Looking at the structure of the dataset, we notice a few things. Initially, we notice that there are a few empty strings in some of the variables, for example employment_occupation and empoloyment_industry, that we want to convert to NA’s. This will make it easier for us when we are analyzing the number of missing datapoints we have in order to figure out what variables we may want to consider dropping. Additionally, all of these variables must be converted to factors. This is because of the nature of the survey and types of variables we have present.

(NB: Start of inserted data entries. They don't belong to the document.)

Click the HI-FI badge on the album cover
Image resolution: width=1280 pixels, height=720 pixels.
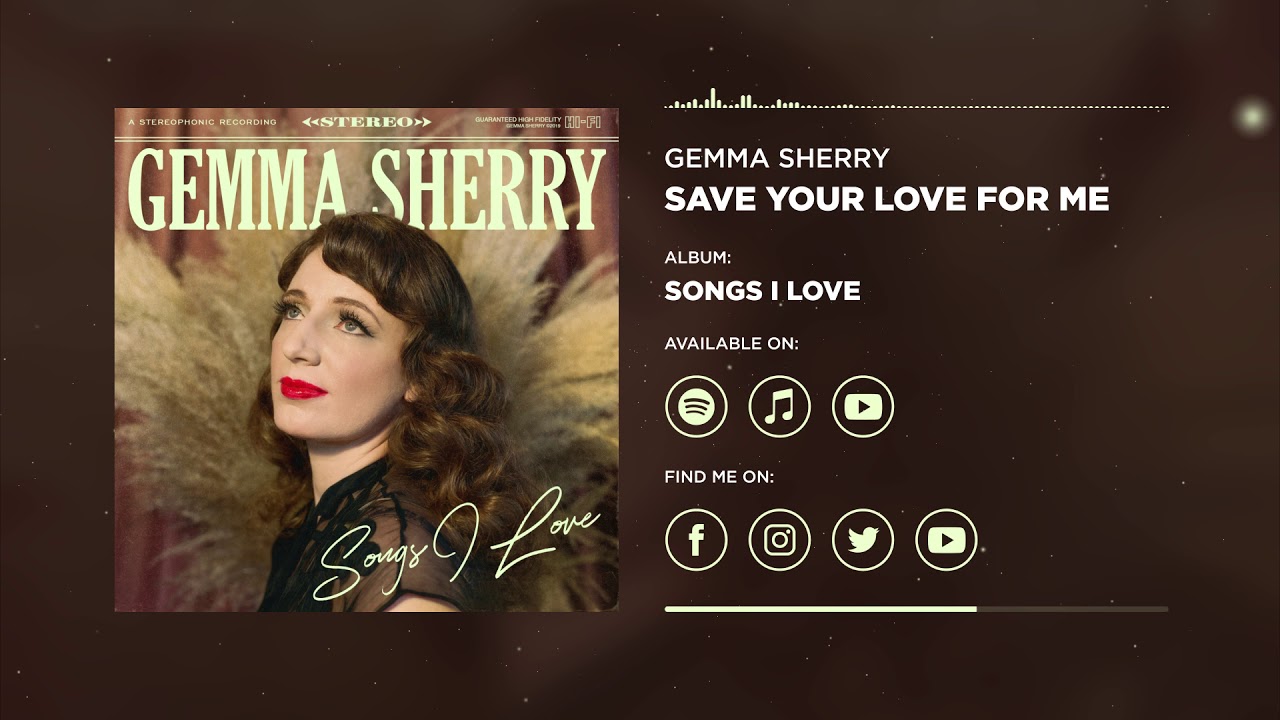(583, 122)
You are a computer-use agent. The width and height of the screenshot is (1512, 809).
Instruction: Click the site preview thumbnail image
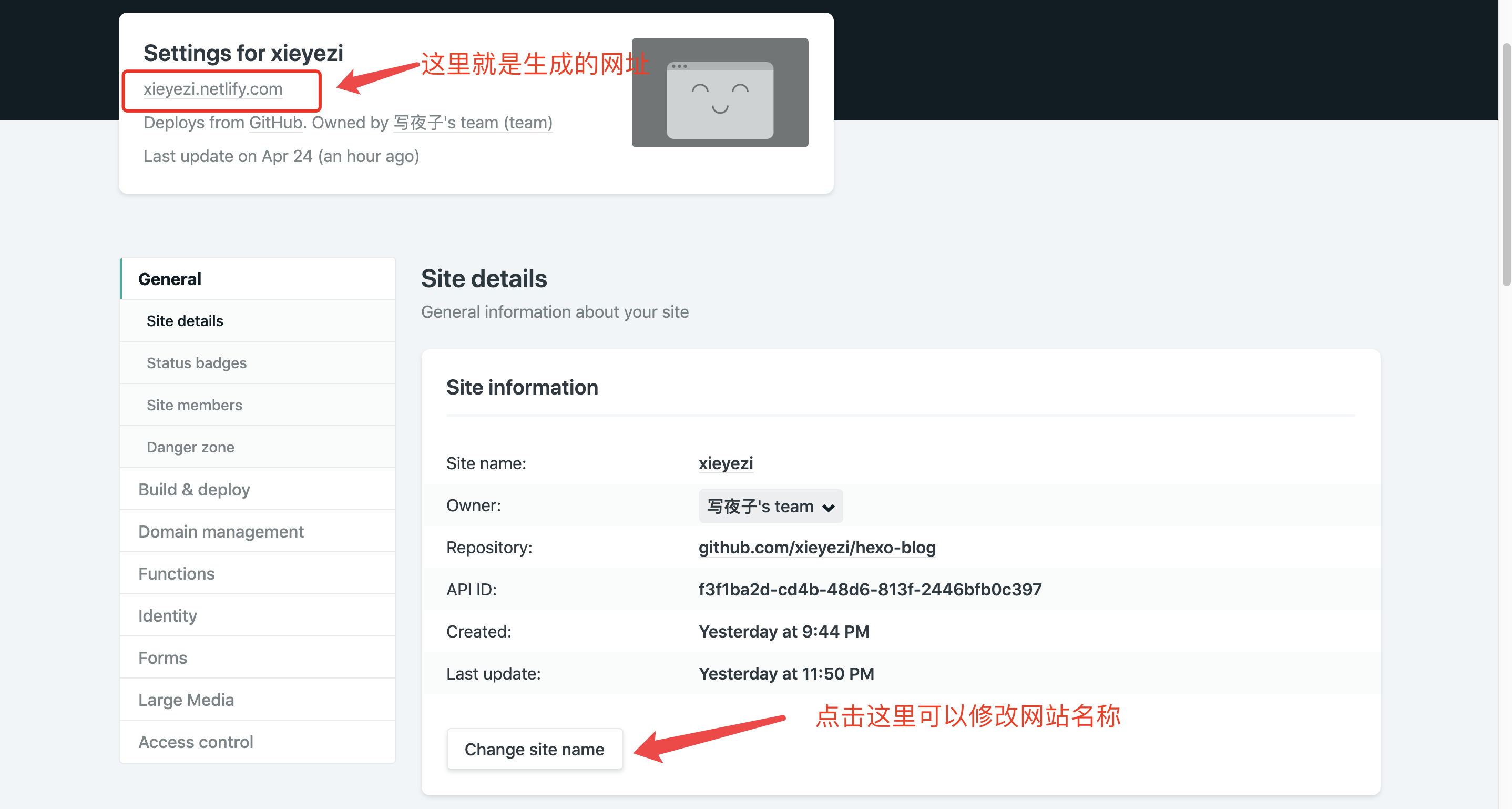click(x=719, y=92)
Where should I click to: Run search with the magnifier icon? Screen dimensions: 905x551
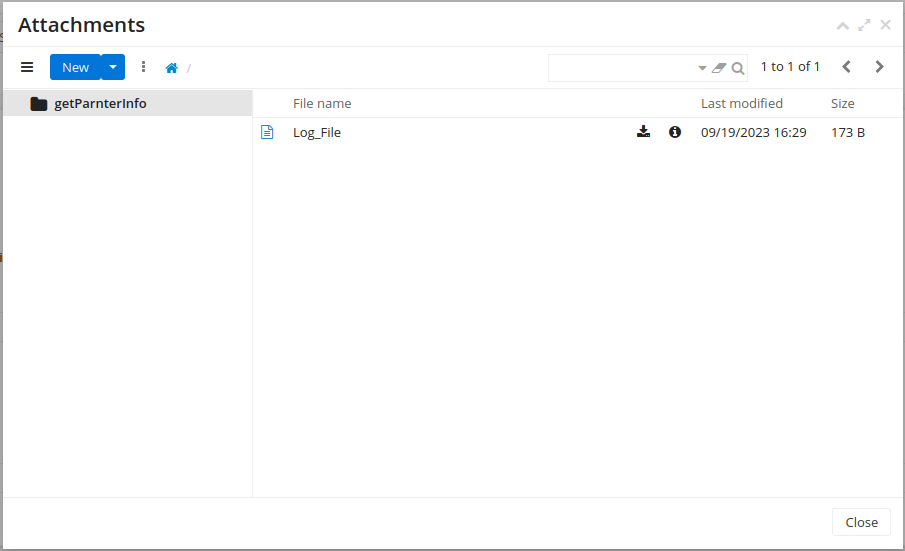(x=737, y=68)
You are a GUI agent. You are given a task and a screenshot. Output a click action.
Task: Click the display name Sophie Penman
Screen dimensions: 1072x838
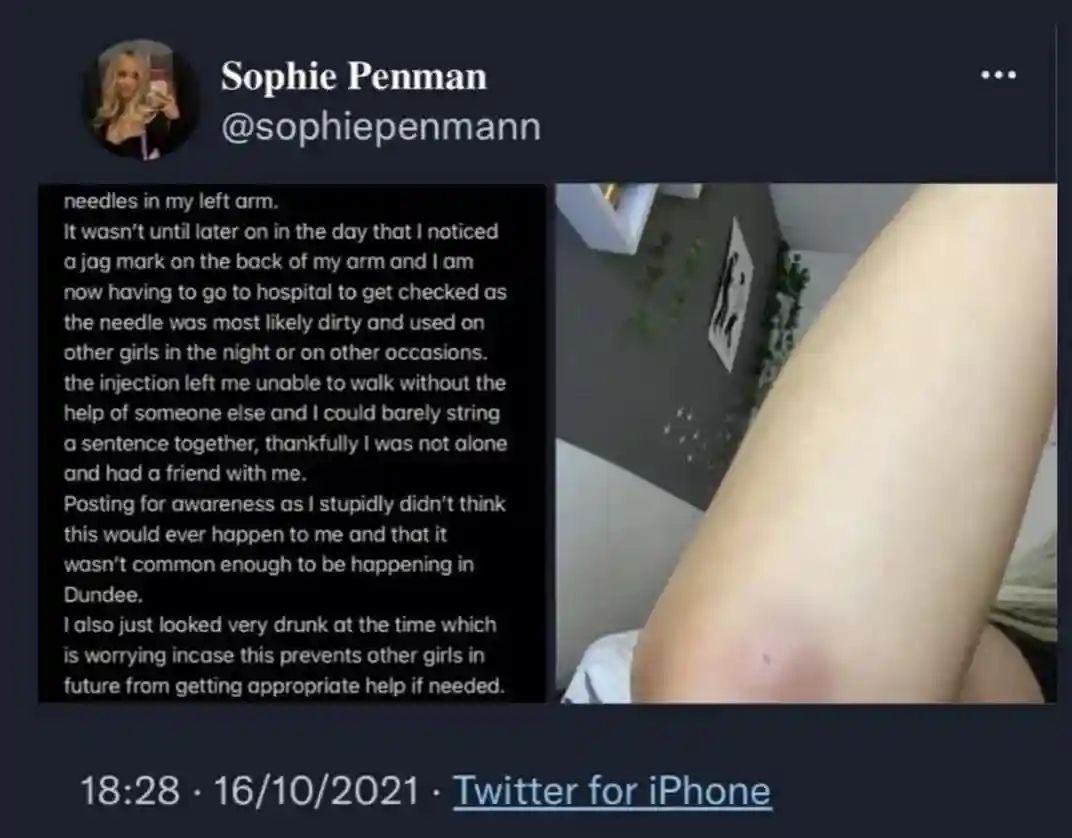353,76
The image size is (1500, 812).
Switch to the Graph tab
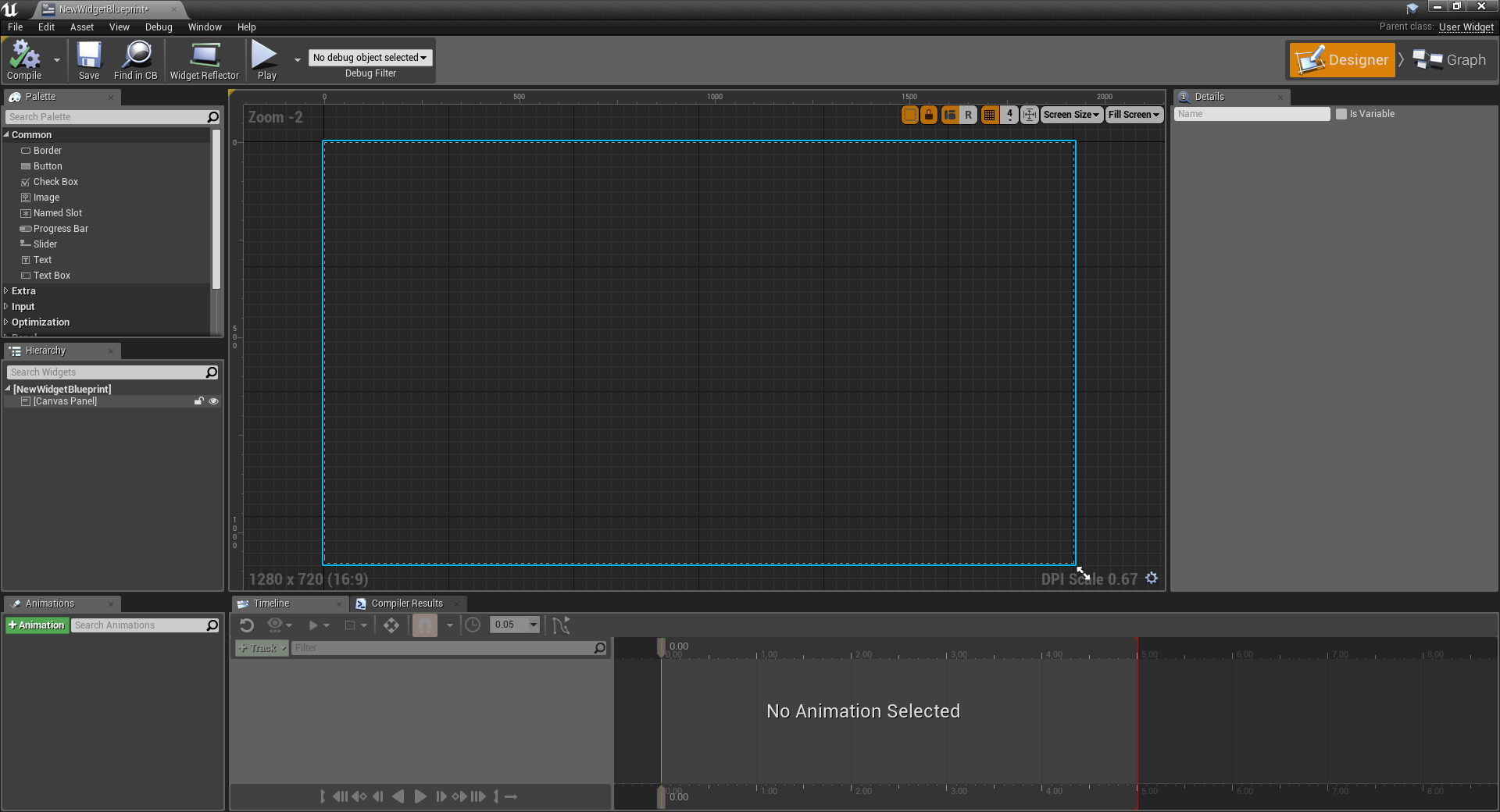tap(1451, 59)
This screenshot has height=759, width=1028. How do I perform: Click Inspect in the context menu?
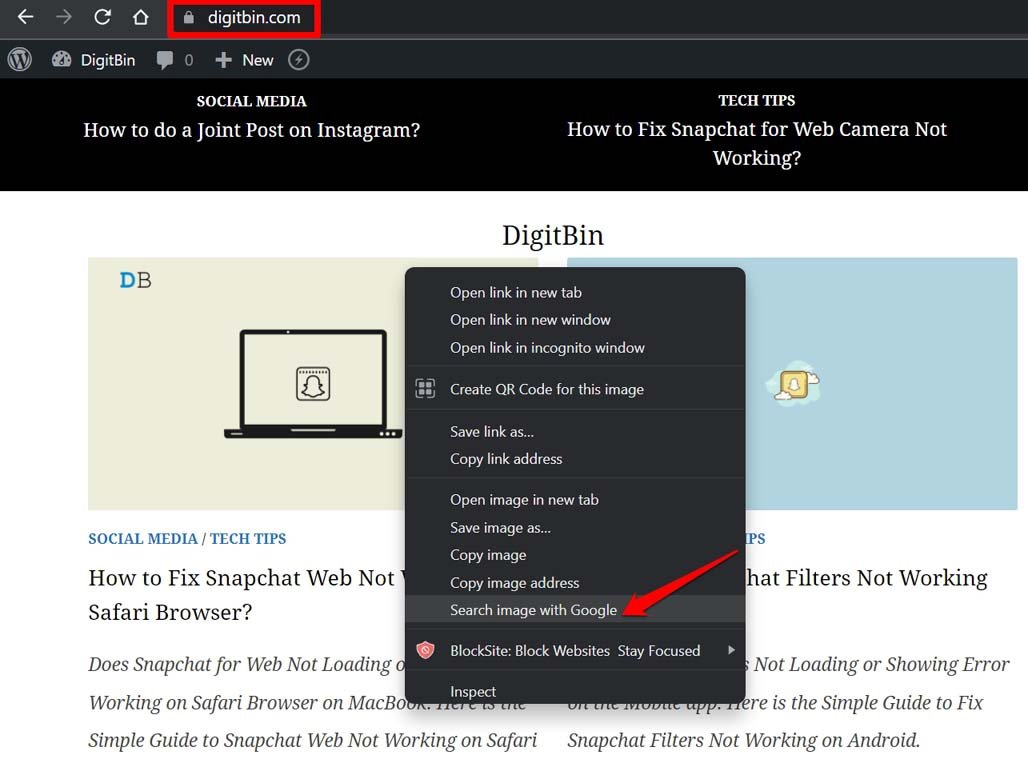473,691
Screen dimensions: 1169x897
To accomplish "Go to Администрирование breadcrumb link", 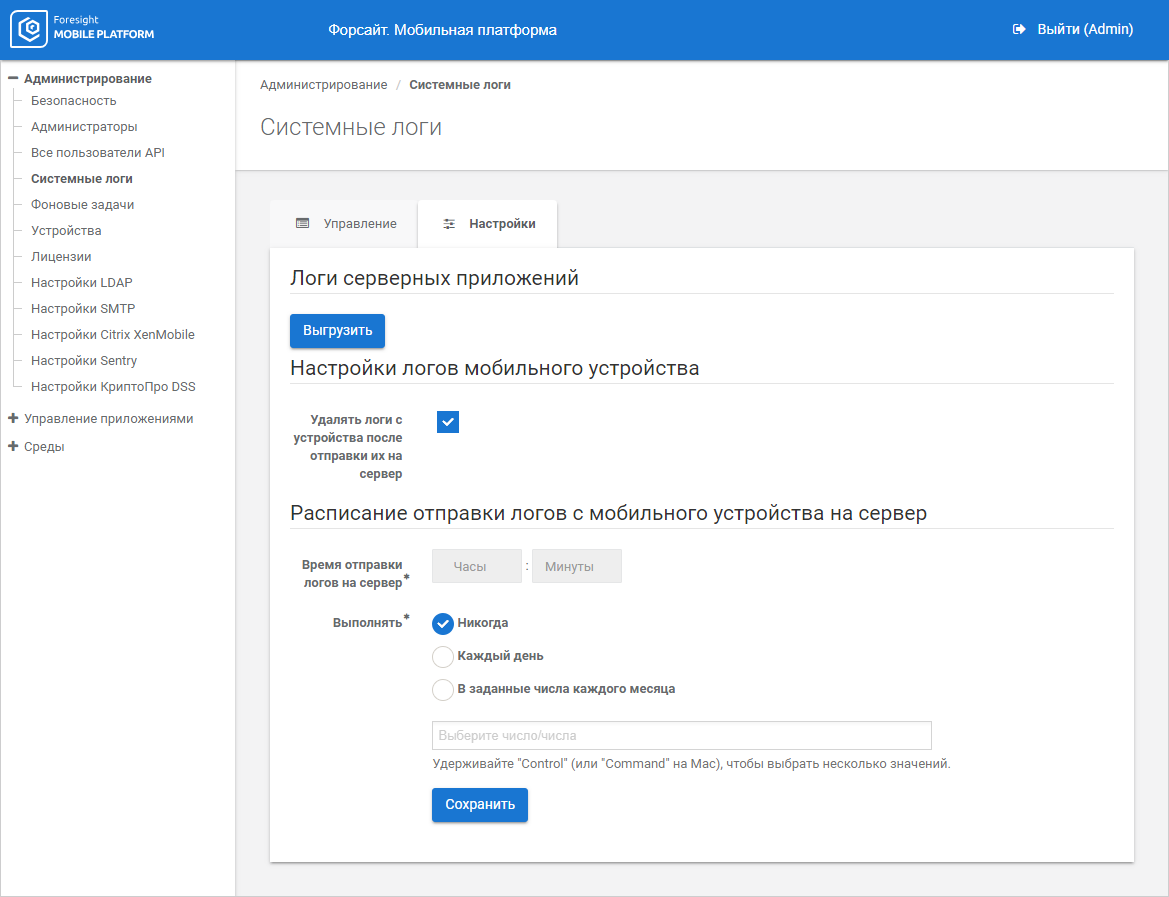I will (323, 85).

We notice that for certain variables, specifically hhs_geo_region, employment_industry, and employment_occupation, these use a classification defined by the U.S. Dept. of Health and Human Services. Because these variables are encoded for confidentiality purposes, and the encoding is not provided online, we are unable to make use these variables. Therefore, these columns will be dropped from the dataset.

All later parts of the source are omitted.